Material supplied Start Marker

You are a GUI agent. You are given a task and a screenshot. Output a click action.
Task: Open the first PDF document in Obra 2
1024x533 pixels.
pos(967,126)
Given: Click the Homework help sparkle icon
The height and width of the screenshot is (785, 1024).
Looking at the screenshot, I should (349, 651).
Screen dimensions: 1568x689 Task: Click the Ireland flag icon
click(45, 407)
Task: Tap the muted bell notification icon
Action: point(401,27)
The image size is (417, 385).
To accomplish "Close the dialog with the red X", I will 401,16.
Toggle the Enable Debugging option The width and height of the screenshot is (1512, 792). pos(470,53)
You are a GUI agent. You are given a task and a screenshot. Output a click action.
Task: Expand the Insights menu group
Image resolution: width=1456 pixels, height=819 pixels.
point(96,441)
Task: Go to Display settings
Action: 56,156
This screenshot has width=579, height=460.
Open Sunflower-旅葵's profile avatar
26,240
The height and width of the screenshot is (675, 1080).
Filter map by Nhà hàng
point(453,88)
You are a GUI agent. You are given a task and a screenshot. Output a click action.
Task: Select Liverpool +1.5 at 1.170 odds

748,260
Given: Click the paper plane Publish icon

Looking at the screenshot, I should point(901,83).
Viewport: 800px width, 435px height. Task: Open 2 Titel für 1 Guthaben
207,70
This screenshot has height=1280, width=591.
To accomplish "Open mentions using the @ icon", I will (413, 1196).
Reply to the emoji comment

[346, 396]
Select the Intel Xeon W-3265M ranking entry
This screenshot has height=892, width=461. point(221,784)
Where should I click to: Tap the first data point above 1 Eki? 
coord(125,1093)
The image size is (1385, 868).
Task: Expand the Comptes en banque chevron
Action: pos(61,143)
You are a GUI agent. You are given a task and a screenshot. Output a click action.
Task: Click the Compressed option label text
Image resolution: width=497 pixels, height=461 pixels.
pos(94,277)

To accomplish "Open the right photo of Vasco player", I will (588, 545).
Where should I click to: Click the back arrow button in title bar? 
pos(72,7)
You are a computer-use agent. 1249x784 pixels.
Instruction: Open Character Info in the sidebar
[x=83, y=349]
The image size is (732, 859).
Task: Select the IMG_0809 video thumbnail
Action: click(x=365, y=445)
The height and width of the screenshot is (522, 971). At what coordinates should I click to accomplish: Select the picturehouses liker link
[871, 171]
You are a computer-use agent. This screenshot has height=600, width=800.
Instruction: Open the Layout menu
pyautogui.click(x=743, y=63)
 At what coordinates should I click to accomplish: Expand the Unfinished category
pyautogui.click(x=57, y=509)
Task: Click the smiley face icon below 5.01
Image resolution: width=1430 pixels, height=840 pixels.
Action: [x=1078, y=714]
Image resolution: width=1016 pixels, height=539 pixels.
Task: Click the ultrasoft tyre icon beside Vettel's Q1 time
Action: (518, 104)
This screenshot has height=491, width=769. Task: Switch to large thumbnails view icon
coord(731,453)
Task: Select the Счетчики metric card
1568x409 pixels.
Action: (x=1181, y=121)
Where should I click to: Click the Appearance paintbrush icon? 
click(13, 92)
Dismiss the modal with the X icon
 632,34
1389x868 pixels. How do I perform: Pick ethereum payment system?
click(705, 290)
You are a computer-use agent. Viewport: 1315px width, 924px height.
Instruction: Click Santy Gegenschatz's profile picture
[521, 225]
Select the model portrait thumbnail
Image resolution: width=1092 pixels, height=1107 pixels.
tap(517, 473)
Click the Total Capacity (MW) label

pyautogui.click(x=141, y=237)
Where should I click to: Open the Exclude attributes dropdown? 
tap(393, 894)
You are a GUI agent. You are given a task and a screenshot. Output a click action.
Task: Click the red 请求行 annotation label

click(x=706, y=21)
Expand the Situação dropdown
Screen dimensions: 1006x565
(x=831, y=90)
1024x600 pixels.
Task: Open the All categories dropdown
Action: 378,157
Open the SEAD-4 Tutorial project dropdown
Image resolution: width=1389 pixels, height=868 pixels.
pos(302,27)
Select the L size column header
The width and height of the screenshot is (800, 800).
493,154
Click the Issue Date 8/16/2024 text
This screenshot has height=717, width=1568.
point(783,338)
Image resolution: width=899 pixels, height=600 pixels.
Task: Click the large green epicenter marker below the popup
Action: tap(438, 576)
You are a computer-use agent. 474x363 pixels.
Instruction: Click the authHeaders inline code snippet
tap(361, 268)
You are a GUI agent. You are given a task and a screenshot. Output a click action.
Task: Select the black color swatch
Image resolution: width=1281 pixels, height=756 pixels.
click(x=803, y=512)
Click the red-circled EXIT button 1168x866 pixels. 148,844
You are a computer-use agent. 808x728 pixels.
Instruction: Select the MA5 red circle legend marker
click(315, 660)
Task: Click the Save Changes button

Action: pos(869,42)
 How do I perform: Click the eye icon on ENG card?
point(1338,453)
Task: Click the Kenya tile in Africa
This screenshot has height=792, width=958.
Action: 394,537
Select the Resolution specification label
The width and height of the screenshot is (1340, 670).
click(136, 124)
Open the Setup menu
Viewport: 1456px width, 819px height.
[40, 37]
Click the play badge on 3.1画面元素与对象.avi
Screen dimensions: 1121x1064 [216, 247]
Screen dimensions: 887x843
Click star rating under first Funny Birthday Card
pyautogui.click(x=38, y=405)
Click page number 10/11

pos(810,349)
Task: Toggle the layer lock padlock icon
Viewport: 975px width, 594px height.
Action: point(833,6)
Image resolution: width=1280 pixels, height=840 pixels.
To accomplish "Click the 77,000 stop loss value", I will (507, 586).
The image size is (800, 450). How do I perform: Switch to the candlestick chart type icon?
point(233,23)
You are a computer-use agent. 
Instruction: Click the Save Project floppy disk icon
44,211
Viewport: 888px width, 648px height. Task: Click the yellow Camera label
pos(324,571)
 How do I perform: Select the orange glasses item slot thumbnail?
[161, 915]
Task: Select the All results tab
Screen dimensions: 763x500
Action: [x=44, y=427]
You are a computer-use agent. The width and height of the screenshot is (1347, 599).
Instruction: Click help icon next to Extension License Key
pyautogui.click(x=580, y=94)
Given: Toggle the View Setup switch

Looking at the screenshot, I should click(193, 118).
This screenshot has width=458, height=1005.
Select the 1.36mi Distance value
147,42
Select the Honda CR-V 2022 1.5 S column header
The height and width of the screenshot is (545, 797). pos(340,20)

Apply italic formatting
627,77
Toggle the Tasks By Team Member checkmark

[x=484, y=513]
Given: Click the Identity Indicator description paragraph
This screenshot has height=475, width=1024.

Material supplied End Marker

**What you need to do:** The answer must consist of every line from the data that holds the string "option".

**Result of the task:**
Toggle the Enable Debugging option The width and height of the screenshot is (1512, 792). pos(470,53)
Task: Click the Compressed option label text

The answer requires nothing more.